それがものすごく癇に障った。別に菅原さんは悪くないけれど…。影山から他の誰かの匂いがするなんて許せない。
「影山…。好きだ。オレ影山のことすごい好きだ。影山が他の誰かとしゃべってるとなんか嫌だし、嫉妬する。だからオレだけいつもひどい扱いされて、正直凹んでた。でも、今影山が言ったことがほんとなら…オレ…勘違いしちゃってもいいのかな?」
黒くて丸い頭をギューッと抱きしめる。タオルでふいただけじゃかわいてなくて、生乾きの匂いとかすかにシャンプーの匂い、それから影山の汗の匂いがした。たったそれだけなのに、胸が幸せな気持ちでいっぱいになった。
「…っ!このボゲ…!」
胸にうずめた黒い頭からくぐもった声が聞こえた。
「勘違いじゃねーんだよクソ!好きじゃなきゃこんなに…!」
お前のことばかり考えねー…
聞こえるか聞こえないかの声で吐き捨てられた言葉は、蒸し暑い部室の空気をかすかに震わせて、日向の鼓膜に届く。

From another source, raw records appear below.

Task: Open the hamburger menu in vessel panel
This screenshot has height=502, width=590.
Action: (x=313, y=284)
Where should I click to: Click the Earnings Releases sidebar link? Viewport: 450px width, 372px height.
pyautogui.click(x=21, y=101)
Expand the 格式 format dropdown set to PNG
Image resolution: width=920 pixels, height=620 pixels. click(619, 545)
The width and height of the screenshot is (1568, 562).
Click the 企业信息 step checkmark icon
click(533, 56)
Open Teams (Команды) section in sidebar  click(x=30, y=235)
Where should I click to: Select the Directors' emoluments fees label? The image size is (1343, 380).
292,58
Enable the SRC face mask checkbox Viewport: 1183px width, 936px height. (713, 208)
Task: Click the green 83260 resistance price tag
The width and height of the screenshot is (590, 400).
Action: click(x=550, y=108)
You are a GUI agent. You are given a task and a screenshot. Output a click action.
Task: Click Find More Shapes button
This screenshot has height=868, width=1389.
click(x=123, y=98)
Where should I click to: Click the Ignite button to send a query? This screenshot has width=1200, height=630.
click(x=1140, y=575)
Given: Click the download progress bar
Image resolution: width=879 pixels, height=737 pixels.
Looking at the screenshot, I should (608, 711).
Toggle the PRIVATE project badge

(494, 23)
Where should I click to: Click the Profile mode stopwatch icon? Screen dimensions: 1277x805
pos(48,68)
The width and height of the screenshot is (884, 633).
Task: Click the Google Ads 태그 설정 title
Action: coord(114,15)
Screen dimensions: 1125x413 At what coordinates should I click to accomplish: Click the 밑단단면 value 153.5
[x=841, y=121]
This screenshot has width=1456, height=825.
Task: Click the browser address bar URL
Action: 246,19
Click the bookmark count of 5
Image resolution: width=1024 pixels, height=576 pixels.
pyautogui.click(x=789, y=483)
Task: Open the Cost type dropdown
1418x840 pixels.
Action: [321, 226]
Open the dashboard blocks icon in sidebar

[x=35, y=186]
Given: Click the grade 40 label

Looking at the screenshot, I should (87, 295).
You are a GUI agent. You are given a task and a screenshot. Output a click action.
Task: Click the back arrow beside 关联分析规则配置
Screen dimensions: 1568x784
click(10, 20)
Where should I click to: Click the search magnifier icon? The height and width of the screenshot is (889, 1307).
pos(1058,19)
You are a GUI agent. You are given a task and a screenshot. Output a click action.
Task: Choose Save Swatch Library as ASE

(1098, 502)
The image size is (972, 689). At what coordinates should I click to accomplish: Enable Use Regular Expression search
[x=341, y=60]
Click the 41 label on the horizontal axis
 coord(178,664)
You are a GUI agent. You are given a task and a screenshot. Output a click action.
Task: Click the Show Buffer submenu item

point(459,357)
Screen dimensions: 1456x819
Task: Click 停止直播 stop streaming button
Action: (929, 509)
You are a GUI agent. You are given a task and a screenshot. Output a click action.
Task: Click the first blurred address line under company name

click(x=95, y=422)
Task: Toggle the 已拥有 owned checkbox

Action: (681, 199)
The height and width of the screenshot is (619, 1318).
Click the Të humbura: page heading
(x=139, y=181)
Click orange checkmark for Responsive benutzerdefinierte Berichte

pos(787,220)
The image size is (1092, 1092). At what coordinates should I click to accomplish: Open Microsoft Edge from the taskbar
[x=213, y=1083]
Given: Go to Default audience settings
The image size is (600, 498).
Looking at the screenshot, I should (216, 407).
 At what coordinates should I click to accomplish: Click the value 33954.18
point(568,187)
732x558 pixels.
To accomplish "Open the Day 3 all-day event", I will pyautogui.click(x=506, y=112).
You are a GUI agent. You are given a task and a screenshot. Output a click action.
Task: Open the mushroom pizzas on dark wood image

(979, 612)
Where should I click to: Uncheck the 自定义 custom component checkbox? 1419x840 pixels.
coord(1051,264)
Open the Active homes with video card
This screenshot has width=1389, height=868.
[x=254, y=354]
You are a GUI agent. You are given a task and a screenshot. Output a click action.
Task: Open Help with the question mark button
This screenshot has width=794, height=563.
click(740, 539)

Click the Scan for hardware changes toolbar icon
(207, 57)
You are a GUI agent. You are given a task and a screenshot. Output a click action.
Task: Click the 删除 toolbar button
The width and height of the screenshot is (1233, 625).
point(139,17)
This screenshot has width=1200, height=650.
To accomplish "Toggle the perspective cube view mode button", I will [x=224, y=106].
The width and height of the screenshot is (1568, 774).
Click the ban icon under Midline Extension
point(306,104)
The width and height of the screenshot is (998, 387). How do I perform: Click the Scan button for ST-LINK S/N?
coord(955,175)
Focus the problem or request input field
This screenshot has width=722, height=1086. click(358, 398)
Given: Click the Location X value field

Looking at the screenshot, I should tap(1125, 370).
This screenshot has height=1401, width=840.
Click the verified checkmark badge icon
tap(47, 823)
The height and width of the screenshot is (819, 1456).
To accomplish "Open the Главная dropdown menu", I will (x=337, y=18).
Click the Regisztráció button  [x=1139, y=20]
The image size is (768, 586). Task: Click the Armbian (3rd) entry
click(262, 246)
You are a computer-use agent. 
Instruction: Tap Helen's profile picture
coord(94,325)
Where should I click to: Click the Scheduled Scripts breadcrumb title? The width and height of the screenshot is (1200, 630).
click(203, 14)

外ではけたたましく鳴きわめくセミ達の声がこだましていた。夏の暑さに負けないように懸命にはりあげる、命がけの求愛の声。
抱きしめた影山の体がまるで熱のかたまりみたいで、真っ赤に染まったうなじがやけに目について、暑くて暑くて目眩をおぼえた。
ああどうしよう。まだこれから部活があるのに…。
影山の体がピクリとはねる。勢いよくあげられた顔は相変わらず赤いけど、その目つきはいつもの凶悪なそれだ。いや、それ以上の剣呑さでもって向けられている。
「おい…!お前…!」
だって仕方ないじゃん。男の子だもの…。
ちょうど影山の胸のしたで兆したそれは、夏と恋と影山のせいで、一向に冷める気配がしない。
「責任とってよ影山」
淫靡な笑をにやりと向けたら、
「ざっけんなクソボケ日向ああああ!!!」
全力のアイアンクローによる激痛により、日向も日向の下半身も完全に鎮火した。
「とっとと部活戻るぞアホ!主将に怒られたらお前のせいだからな!」
すっかりいつもの王様に戻った影山の背中を追いかけながら、日向はちぇーっといじけていた。
でももう一度よく見たら、黒い頭からちょこんと生えた耳の先が赤くて、日向は嬉しさを隠しきれずに笑った。
「影山!」
「あ?」
「暴言吐くの、オレだけしろよ!」
「〜っ!うるせぇ!ボゲ!死ね!」
相変わらずレパートリーの少ない悪口を聞きながら、こんなに幸せな気持ちになったのは初めてだった。